×

Être là et ne pas être là

Être là et ne pas être là

Partagez maintenant sur :

-Je veux arrêter.

-Je ne te demanderai pas pourquoi. Mais dis-moi, t’en connais beaucoup de dealers qui ont fermé boutique et sont allés vivre tranquillement leur retraite au bord de la mer ?

Ma question a pris Mimosa par surprise. Elle ne s’y attendait. Me connaissant, elle s’imaginait sans doute que j’aurais dit comme souvent : «Fais ce qui te rend heureuse. Je te soutiendrai». Non. Je ne pouvais pas. La ficelle était trop grosse. Non pas que je pense que Mimosa est incapable de quitter le monde de la prostitution. Mais elle ne peut y renoncer qu’une fois contrainte. Jamais de son plein gré. Elle le sait. Et elle sait que je le sais.

-Pour l’instant, je ne peux rien te dire de plus.

Le message que Mimosa m’avait envoyé à quatre heures du matin laissait présager quelque chose d’indéfinissable pour moi. Après l’avoir lu, j’ai d’abord souri. Puis, j’ai froncé les sourcils, avant de me dire que quelque chose de terrible était peut-être en train de s’abattre sur mon amie.

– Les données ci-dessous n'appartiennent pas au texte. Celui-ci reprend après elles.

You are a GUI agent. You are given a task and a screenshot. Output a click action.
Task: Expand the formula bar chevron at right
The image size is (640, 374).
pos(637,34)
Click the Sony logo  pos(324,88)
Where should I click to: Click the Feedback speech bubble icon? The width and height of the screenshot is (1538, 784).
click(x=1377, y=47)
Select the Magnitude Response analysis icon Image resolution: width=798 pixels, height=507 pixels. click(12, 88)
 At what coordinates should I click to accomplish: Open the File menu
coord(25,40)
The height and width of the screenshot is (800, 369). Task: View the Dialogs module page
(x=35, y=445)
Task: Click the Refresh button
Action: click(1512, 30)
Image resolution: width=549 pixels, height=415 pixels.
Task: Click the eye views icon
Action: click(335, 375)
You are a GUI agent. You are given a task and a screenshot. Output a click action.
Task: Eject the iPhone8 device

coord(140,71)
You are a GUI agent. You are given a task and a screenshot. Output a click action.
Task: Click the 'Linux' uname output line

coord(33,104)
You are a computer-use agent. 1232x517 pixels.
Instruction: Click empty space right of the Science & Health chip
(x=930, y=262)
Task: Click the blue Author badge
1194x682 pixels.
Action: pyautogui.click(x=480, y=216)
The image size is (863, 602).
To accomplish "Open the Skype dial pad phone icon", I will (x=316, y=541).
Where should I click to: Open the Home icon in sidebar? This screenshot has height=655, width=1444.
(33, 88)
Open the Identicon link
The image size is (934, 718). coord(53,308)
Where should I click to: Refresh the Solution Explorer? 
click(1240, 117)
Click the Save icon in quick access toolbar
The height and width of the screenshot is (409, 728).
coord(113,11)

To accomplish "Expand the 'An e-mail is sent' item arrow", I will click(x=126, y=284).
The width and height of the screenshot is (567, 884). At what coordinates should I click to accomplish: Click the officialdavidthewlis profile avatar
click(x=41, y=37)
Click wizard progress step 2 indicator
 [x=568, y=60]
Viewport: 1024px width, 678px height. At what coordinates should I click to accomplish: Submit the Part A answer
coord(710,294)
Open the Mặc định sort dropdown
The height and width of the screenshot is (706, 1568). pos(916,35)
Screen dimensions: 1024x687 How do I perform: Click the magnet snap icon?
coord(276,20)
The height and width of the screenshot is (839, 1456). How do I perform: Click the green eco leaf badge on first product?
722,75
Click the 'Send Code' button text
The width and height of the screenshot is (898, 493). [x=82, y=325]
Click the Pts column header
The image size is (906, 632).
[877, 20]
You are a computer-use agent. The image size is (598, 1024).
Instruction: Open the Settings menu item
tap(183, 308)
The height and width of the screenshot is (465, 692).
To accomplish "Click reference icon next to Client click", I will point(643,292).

Le message est en fait un extrait du recueil de poèmes de Laura Mahieu, «Mon âme mise à nu» :

«Merci la vie,

Pour les opportunités,

Et les occasions manquées.

Pour les amours d’un jour,

Et les amitiés de toujours.

Pour les chutes,

Et les luttes.

Pour les nuits noires,

Et les jours d’espoir.»

Depuis environ trois mois, Mimosa me laissait gérer ses «filles». Elle avait ajouté un numéro que j’utilise sur le flyer que les clients voient quand ils débarquent sur le compte Instagram de «son salon de massage». Je prends les «commandes» et je propose aux clients les différents profils des «masseuses».

Avant de recevoir les photos des «masseuses», le client envoie 5 dollars par mobile banking. Le «salon» de Mimosa propose plusieurs types de «massage». Mais c’est le Nuru qui est le plus sollicité.

Pendant la séance, la masseuse est complètement nue comme le client. Après l’avoir induit d’une huile, la masseuse se frotte au corps du client, et particulièrement sur ses parties intimes. La séance d’une heure coûte 50 dollars américains. Si le client demande de coucher avec la masseuse – ce qui arrive trois fois sur quatre – il ajoute trente dollars.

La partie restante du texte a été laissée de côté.